The genomic DNA was obtained from peripheral blood with the FlexiGene DNA Kit system (QIAGEN, Germantown, MD, USA). The samples from the discovery population were genotyped using the iPlex Sequenom MassArray technology, whereas those from the replication population were genotyped using TaqMan probes (Thermo Fisher Scientific, Waltham, MA, USA) and qPCR (Thermo Fisher Scientific, Waltham, MA, USA). Ten samples from each population were genotyped using both technologies in order to ensure they gave identical results. The agreement was of 100%.

The discovery phase of the study was estimated to use 80% of its power to detect an associated tSNP with α = 0.05, assuming a disease prevalence of 0.01, a risk allele frequency of 0.2 and a relative risk of >1.5 [88].

4.4. Gene Expression and Enzyme Activities

The eQTL analysis was performed using data from the GTEx project database [89], accessed via the gtexr 0.2.1 R package [90].

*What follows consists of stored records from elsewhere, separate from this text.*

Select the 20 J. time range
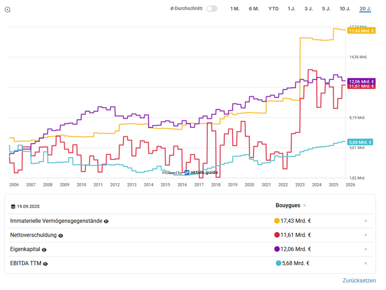Viewport: 386px width, 290px height. click(x=365, y=9)
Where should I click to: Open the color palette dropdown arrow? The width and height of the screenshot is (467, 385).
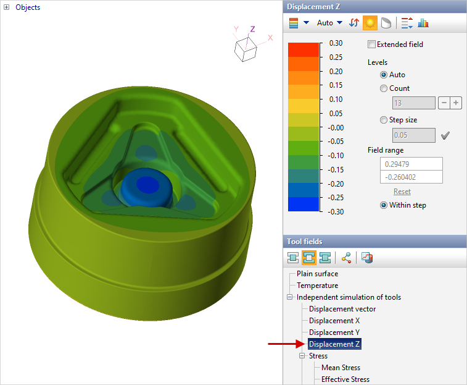[306, 23]
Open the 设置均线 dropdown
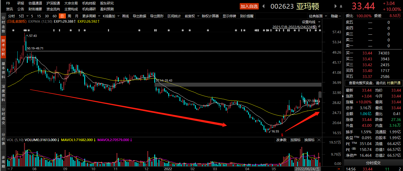This screenshot has height=171, width=403. tap(310, 22)
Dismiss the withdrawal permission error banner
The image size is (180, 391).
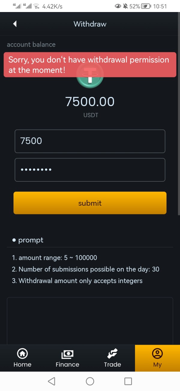point(90,65)
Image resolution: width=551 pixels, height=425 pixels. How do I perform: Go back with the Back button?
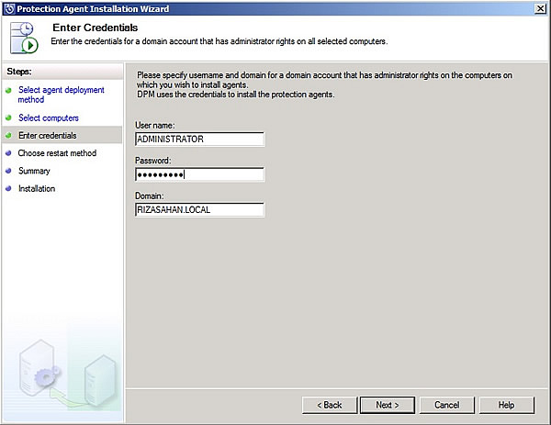coord(329,405)
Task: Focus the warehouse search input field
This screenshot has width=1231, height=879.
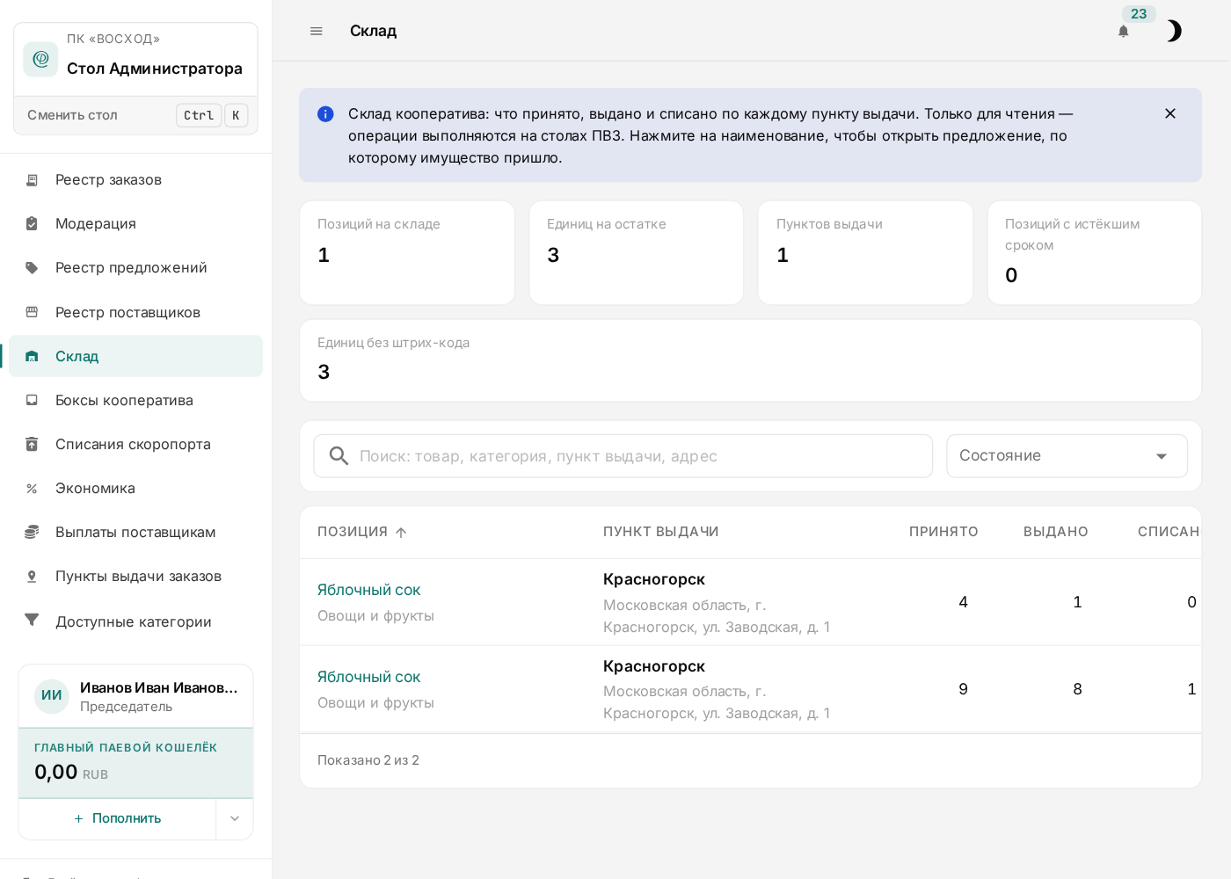Action: tap(623, 456)
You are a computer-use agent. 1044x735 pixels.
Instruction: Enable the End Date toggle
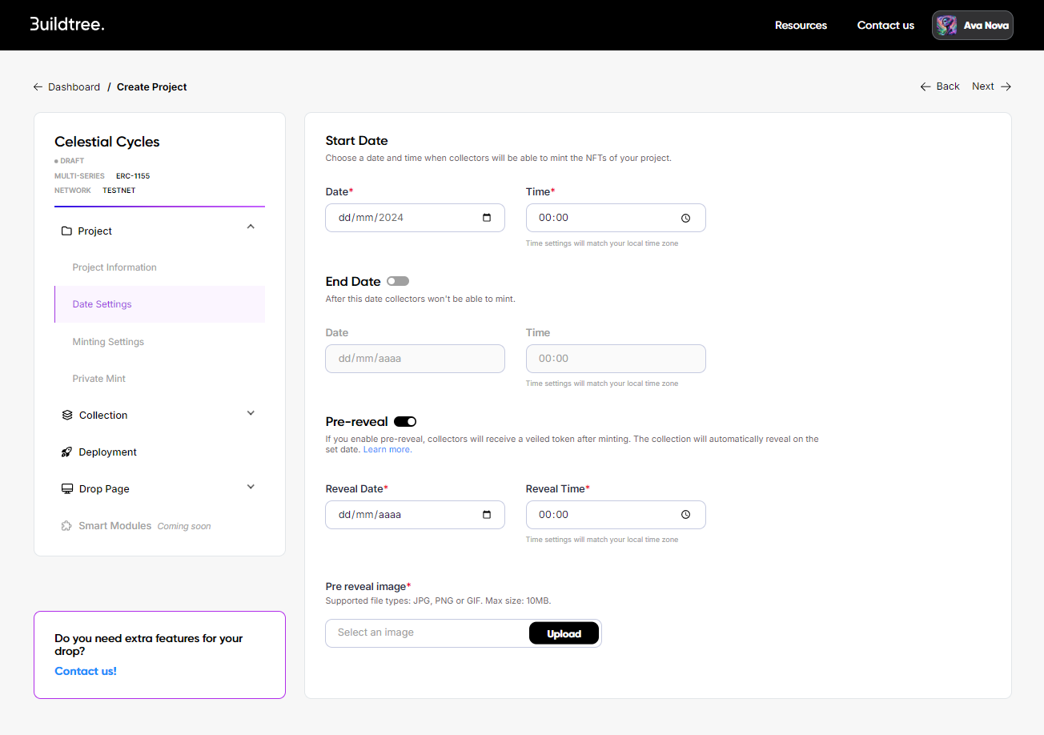(x=398, y=281)
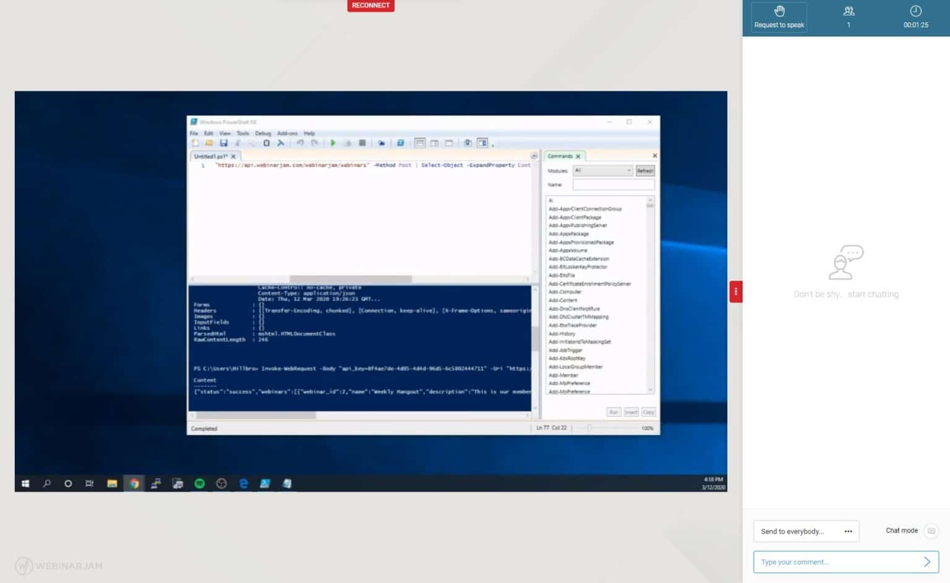This screenshot has width=950, height=583.
Task: Click the elapsed time clock icon
Action: (915, 11)
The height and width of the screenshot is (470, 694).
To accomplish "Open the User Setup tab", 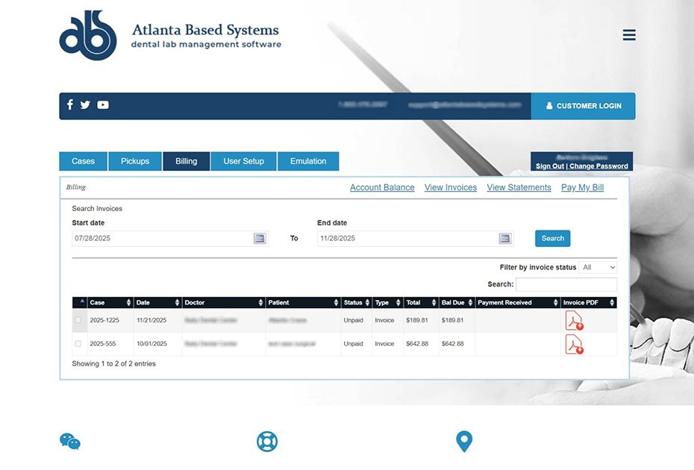I will 243,161.
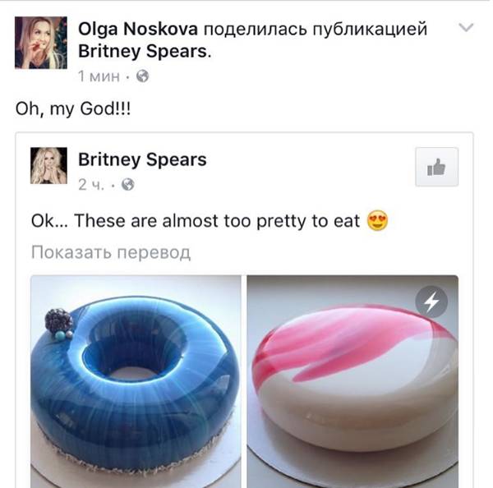Screen dimensions: 493x488
Task: Click the globe privacy icon beside 1 мин
Action: 142,76
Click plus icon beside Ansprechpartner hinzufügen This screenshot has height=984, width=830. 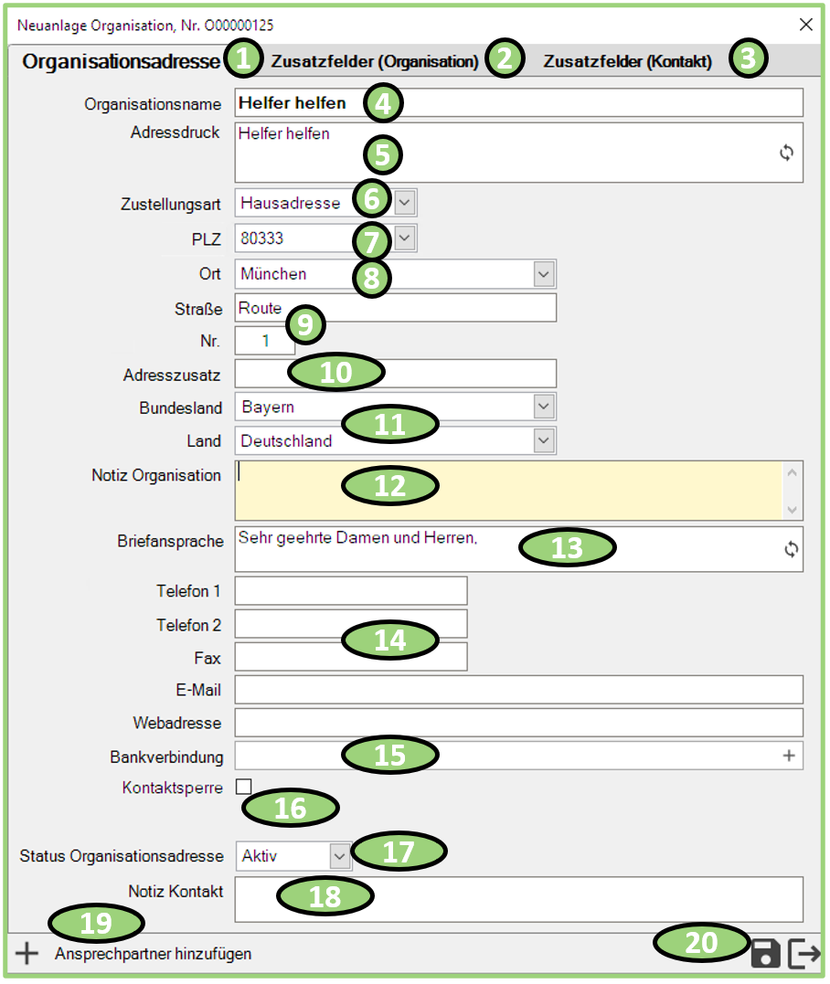point(27,954)
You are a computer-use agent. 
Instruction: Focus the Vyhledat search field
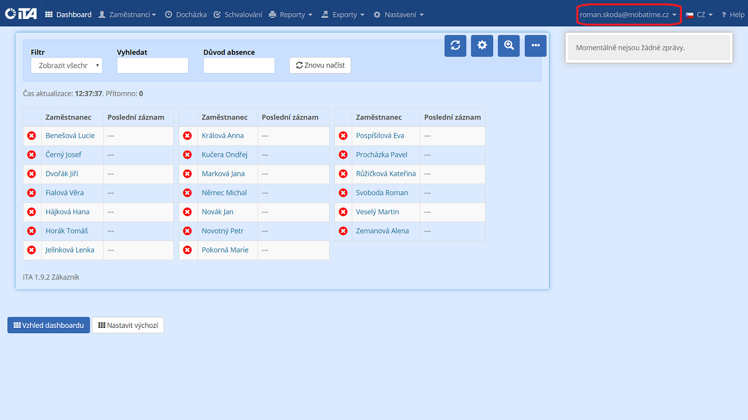pyautogui.click(x=152, y=66)
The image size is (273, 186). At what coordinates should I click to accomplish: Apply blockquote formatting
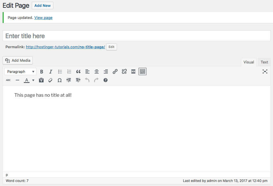[x=78, y=71]
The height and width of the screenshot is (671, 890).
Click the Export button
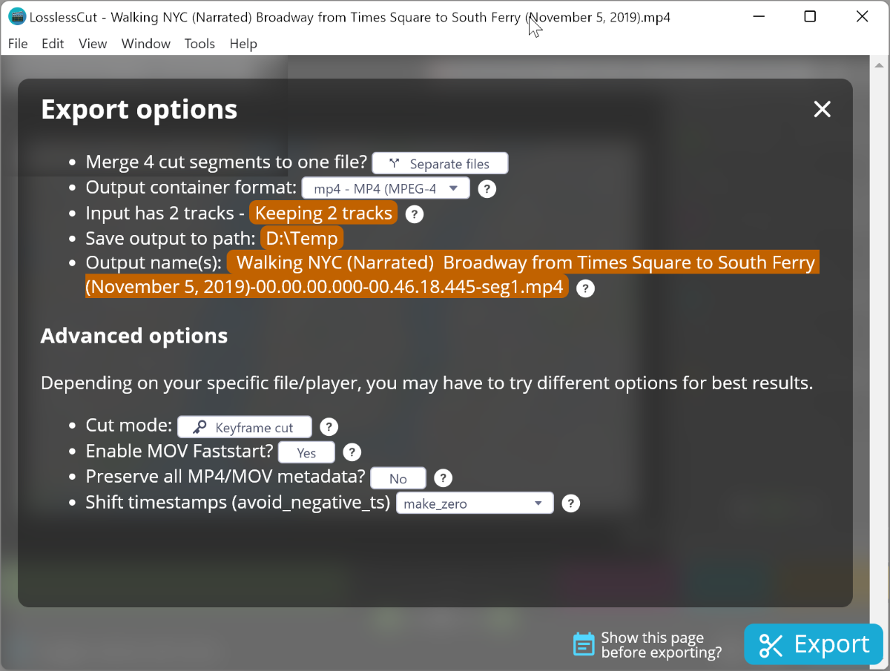click(813, 644)
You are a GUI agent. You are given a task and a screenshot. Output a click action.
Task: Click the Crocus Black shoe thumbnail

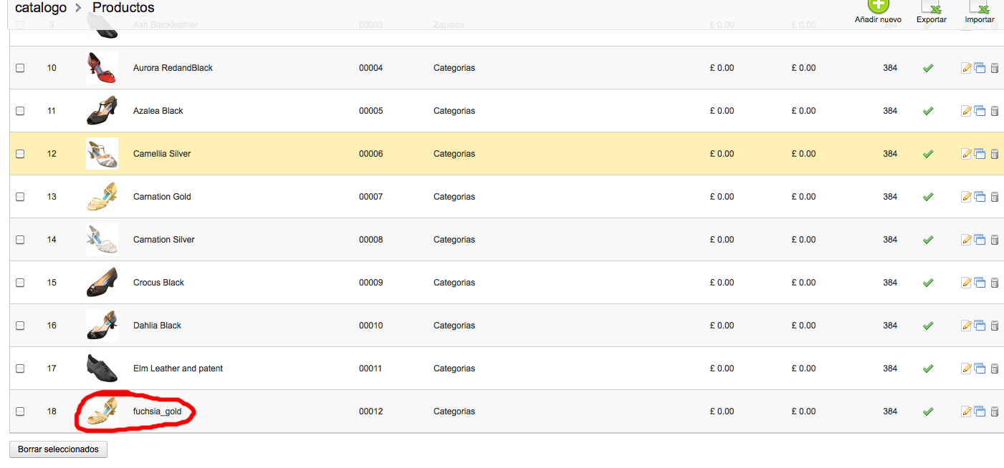pyautogui.click(x=102, y=283)
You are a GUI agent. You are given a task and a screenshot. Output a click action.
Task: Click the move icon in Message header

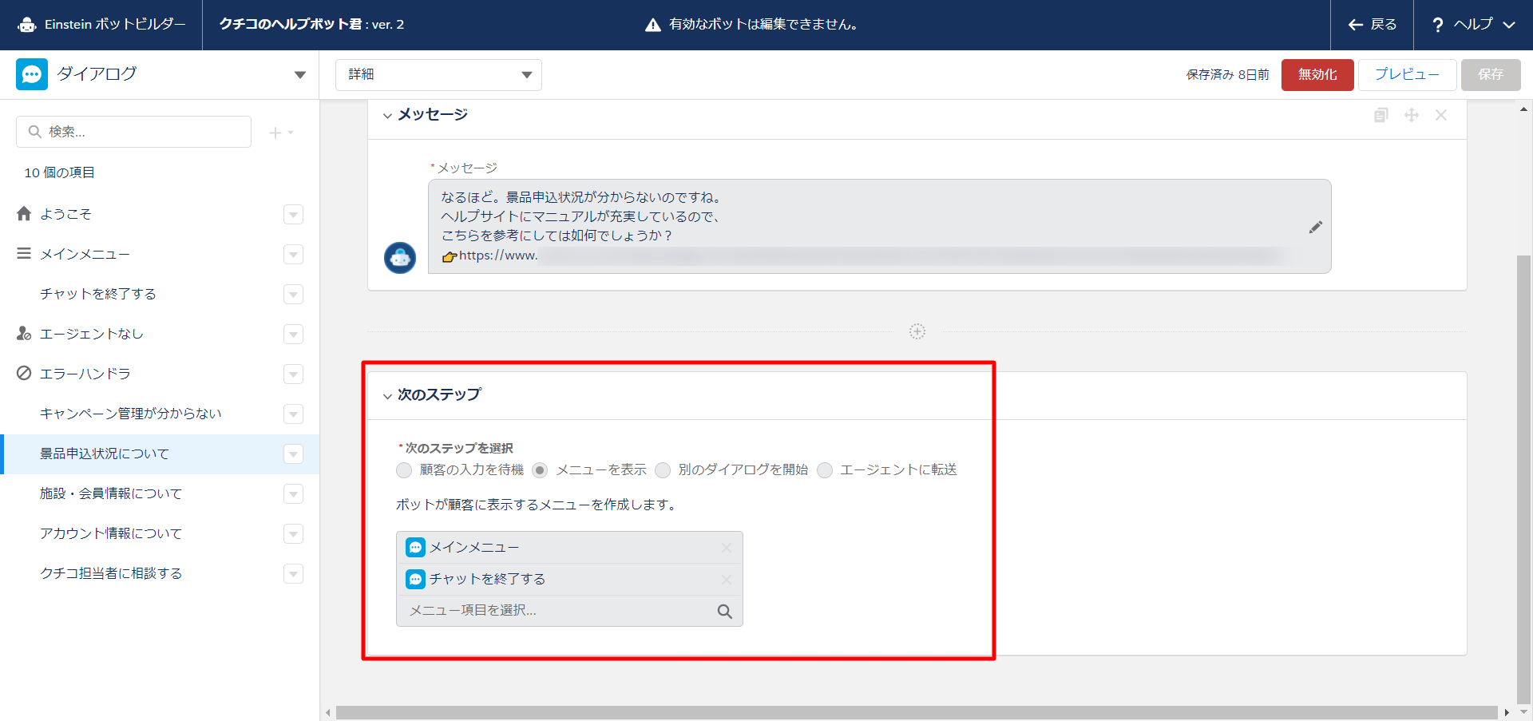pos(1411,115)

The enzyme activities were determined in available cell lysates from a total of 23 NIUA patients from those included in the genetic association study. The GPX activity was measured using the Glutathione Peroxidase Assay Kit, whereas the SOD activity was determined with the Superoxide Dismutase Assay Kit, both from Cayman Chemical (Ann Arbor, MI, USA).

4.5. Statistical Analysis

The Mann–Whitney U test was used to compare continuous variables between groups, and the χ2 test was used for categorical ones. The Hardy–Weinberg equilibrium (HWE) and individual tSNP association tests with NIUA were conducted through SNPassoc, considering dominant, recessive, and additive models for all tag-SNPs [91]. The latter was performed using logistic regressions to calculate the tSNP effects as odds ratios with 95% confidence intervals. A p-value ≤ 0.05 after the Bonferroni multiple testing correction was considered statistically significant. The Bonferroni correction thresholds were 1.92 × 10⁻³ (0.05/26) for the discovery cohort, and 0.017 (0.05/3) for the replication one. The normality and homoscedasticity of eQTL and enzyme activities were assessed using the Shapiro–Wilk and Levene tests, respectively. The means between these considered groups were compared using Student’s t-test.

5. Conclusions

To summarise, our results suggest that genetic variants in antioxidant defence enzymes may play a role in the development of NIUA. Some such enzymes have been associated with human diseases and their responses to drugs [92]. In two consecutive, independent populations, we have found two intronic polymorphisms in GPX-3 and SOD-1 to be associated with NIUA; however, the characterisation of the molecular mechanisms supporting such associations needs further investigation.

To our knowledge, this is the first analysis of the overall genetic variability in CAT, GPX-1, GPX-3 and SOD-1 in CR-HSRs. However, our study suffers from some limitations. In fact, we did not find any relationship between the associated variants and the enzyme expressions and activities. Nevertheless, the enzyme gene expression evaluation was performed using a public database, and our enzyme activity study was performed in a limited number of patients. In addition to the gap in these genetic associations at the molecular level, a further evaluation of these variants/genes in other populations and ethnic groups should be performed to determine if our results are applicable or not to populations with ethnicities other than the Spanish. These studies would provide a better comprehension of the genetics of CR-HSRs and their underlying mechanisms and contribute to the characterisation of biomarkers for their use in diagnostics.